Weaker stock prices, as world stock markets stalled near 18-month highs, also fed the bid for safe-haven U.S. debt.
"There's a little bit of a risk off trade," said Thomas Graff, fixed-income portfolio manager at Brown Advisory in Baltimore, Maryland. "It looks like stocks are reacting negatively to the wrangling over the U.S. debt ceiling so Treasuries are higher."
The likelihood of the U.S. not raising the debt ceiling and declaring default is "very low," Graff said.
"But a lack of resolution might result in the sequester going through, which would be a bigger fiscal drag than is priced in now; and if growth is slower, that's positive for Treasuries," he said.
Benchmark 10-year notes rose 11/32, their yields easing to 1.81 percent from 1.85 percent on Monday. Thirty-year bonds rose 24/32, their yields easing to 3 percent from 3.04 percent on Monday.
"We started the year with strength in risk assets and traded off in Treasuries and now we're seeing a slow grind toward lower yields as people take some risk off the table," said Matthew Duch, portfolio manager at Bethesda, Maryland-based Calvert Investments, with $12 billion in assets under management.
U.S. government data revealed that inflation on the wholesale level was subdued in December, with prices excluding food and energy rising just 0.1 percent, supportive for U.S. Treasuries.
Retail sales, however, were stronger-than-forecast in December, a result that prompted some short-lived profit-taking in Treasuries.
Bonds also got support when Fed Chairman Ben Bernanke, in a question and answer session at the University of Michigan on Monday, offered no sign that the Fed would curb its aggressive bond purchases despite speculation - raised by the release of minutes from the Fed's most recent policy meeting - that purchases could end this year.
The Fed minutes led to a sharp selloff in the bond market.
Bernanke said the economy appeared to be responding to the Fed's aggressive easing of monetary policy, but not as fast as the central bank would like.
"The impression Bernanke left was a little more dovish than what the initial reaction to the Fed minutes was," Graff said. "That was probably purposeful on his part. He wanted to make sure the minutes did not communicate the wrong message. We're a good ways away from conditions where any monetary tightening would be necessary."

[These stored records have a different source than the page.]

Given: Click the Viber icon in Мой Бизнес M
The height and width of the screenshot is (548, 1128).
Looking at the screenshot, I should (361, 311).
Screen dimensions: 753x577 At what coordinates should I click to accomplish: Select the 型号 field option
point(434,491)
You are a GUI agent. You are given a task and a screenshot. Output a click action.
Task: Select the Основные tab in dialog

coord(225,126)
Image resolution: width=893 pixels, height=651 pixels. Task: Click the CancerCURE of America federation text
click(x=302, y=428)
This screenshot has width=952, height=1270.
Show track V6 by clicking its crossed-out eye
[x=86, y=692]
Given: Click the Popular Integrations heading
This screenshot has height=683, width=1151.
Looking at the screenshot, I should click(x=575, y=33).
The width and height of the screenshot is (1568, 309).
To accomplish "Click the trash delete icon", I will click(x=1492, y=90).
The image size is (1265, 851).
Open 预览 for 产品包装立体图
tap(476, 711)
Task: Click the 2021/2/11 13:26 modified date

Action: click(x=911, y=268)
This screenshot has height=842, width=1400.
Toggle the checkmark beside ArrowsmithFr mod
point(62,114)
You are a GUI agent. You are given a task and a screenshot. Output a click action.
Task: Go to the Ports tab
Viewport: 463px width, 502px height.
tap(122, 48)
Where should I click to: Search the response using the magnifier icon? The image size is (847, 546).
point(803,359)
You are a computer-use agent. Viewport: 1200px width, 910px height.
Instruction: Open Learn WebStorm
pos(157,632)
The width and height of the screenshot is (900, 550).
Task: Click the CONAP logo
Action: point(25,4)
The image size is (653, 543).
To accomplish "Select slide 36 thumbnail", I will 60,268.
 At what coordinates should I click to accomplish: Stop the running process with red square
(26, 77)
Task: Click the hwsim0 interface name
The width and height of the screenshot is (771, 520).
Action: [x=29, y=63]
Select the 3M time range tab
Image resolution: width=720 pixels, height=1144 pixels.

The Fed has held interest rates near zero since December 2008 and last month decided to keep buying $85 billion worth of Treasury bonds and mortgage-backed securities a month until it saw a significant improvement in the labor market outlook.
"Bernanke talking about continued QE (quantitative easing) helped Treasuries," Duch said. "He indicated that it was an effective tool and that he still sees a need for it."
Duch said the Fed is trying to keep the monetary stimulus pedal down to help the economy counteract contractionary influences on the economy like the debt ceiling conflict, the payroll tax cut expiring, and potential budget cuts.
"If there was any thought, based on the minutes of the last Fed meeting, that the Fed would stop QE, Bernanke's comments essentially told people not to jump to that conclusion," Duch said. "As long as inflation is benign, Bernanke sees quantitative easing as 'No harm, no foul.'"
On Tuesday, as part of its $45 billion monthly purchases of government securities aimed to lower unemployment, the Fed bought $0.927 billion in Treasury coupons with maturities ranging from February 2023 to February 2031.